Monthly Archives: September 2005

Note to the editor of the FT: sack Amity Shlaes now

Amity Shlaes in the Financial Times: “The level of preparedness for a giant storm may not have been obvious outside the country. But the US was prepared for Katrina. All the old and new federal offices worked together and confronted the storm early.” (Thankfully available to subscribers only.)

I’ve always thought she was the world’s worst columnist for one of the world’s best newspapers. Her most recent column should be the last straw if Andrew Gowers is reading his own paper.

Just the facts

I look forward to receiving my weekly copy of The New Yorker, but I expect higher standards of fact-checking than they seem to muster at the moment.

The current issue has an article by Adam Gopnik which is largely about a restaurant called St John’s. The opening sentence refers to Smithfield market in the “East End” of London.

Anyone familiar with London will know that Smithfield isn’t remotely in the East End. It is in a western corner of the City of London. The East End lies to the east of the City.

The crucial timeline

Kevin Drum posts a devastating chronology of the Bush administration’s treatment of the likelihood of catastrophic flood damage in New Orleans. Read the whole, depressing timeline. His conclusion:

Actions have consequences. No one could predict that a hurricane the size of Katrina would hit this year, but the slow federal response when it did happen was no accident. It was the result of four years of deliberate Republican policy and budget choices that favor ideology and partisan loyalty at the expense of operational competence. It’s the Bush administration in a nutshell.

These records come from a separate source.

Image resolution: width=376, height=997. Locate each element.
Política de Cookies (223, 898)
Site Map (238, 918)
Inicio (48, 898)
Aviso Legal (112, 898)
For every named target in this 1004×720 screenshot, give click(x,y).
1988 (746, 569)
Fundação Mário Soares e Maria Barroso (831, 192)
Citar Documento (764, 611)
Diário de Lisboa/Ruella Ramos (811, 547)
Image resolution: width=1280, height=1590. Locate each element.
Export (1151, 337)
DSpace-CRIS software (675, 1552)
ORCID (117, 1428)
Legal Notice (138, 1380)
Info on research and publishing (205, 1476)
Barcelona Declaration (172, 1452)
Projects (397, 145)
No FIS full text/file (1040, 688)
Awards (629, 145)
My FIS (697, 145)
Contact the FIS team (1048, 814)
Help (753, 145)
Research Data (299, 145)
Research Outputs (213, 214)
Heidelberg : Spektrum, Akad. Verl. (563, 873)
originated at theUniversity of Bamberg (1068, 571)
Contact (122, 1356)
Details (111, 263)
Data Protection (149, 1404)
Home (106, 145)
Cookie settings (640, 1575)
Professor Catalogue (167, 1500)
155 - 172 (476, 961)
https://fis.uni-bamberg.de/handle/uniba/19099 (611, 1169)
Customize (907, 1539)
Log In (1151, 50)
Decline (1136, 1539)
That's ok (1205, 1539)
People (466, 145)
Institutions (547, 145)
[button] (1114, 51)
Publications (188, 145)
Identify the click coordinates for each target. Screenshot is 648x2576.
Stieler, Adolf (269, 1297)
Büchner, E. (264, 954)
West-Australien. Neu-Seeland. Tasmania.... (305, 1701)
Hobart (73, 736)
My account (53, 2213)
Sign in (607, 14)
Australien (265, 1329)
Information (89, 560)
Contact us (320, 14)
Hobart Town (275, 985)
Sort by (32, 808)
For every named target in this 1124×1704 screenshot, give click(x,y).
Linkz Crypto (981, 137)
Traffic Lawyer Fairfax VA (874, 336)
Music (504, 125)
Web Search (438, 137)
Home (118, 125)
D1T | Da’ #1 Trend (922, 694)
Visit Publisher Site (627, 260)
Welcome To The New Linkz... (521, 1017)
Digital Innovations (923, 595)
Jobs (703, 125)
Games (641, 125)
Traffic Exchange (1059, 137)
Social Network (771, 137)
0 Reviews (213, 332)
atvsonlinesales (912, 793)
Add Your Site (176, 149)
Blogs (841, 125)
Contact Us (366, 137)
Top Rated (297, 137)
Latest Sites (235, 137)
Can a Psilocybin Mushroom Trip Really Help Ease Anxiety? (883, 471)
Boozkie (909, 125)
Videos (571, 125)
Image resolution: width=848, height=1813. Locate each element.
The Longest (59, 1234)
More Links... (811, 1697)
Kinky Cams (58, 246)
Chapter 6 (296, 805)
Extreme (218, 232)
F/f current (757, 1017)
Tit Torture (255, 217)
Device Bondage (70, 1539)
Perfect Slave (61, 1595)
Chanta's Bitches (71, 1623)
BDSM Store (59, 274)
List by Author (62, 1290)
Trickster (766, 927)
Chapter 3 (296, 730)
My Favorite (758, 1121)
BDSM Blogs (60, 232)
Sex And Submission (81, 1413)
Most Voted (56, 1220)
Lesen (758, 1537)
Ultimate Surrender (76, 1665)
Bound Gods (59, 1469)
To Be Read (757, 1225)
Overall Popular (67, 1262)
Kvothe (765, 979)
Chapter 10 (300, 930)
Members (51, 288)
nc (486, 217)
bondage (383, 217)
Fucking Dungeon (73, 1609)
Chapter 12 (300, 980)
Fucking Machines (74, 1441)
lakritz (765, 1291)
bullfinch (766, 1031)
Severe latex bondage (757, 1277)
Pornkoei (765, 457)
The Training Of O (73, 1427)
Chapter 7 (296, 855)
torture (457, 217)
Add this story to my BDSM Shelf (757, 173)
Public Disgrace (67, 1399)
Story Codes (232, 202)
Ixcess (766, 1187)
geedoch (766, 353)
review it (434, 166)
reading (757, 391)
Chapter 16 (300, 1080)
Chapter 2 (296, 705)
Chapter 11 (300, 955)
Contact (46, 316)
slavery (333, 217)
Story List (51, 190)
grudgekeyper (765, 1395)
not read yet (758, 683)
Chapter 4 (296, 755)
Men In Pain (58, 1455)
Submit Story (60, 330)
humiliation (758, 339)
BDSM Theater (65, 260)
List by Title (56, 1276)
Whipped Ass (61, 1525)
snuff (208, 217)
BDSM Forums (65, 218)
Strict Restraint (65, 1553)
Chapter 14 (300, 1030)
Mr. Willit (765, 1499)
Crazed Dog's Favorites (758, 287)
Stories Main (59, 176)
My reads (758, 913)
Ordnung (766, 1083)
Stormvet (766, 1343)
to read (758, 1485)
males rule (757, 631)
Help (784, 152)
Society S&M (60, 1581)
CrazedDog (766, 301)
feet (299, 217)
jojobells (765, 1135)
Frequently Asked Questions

I heard an interview on NPR yesterday with a Dutch civil engineering expert (the Netherlands is a a country that is largely below sea level). He noted that the flood defences around New Orleans were designed to protect against a once in a century event. The Netherlands, after tragic floods that killed 1,800 people in 1953, designed their defences to protect against a once in 10,000 years event. It cost a lot more, but compared to the cost of failure he said it was “peanuts”.

He's been reading his Walt Whitman

Howell Raines: “Oh, wondrous city of music that floats from the horn and poems drowned in drink! Oh, cheesy clip-clop metropolis of phony coach-and-fours hauling the drunken Dodge salesmen of Centralia, Illinois, of shaky-handed failed watercolourists hanging unloved pictures on the wrought-iron fence at Jackson Square, of gaunt-eyed superannuated transvestite hookers, of Baptist girls suddenly inspired to show their tits on Chartres Street in return for a string of beads flung by a drunken college boy on the balcony of his daddy’s $1,500 suite at the Soniat House – must we lose even these dubious glories of the only American city that’s never been psychoanalysed?”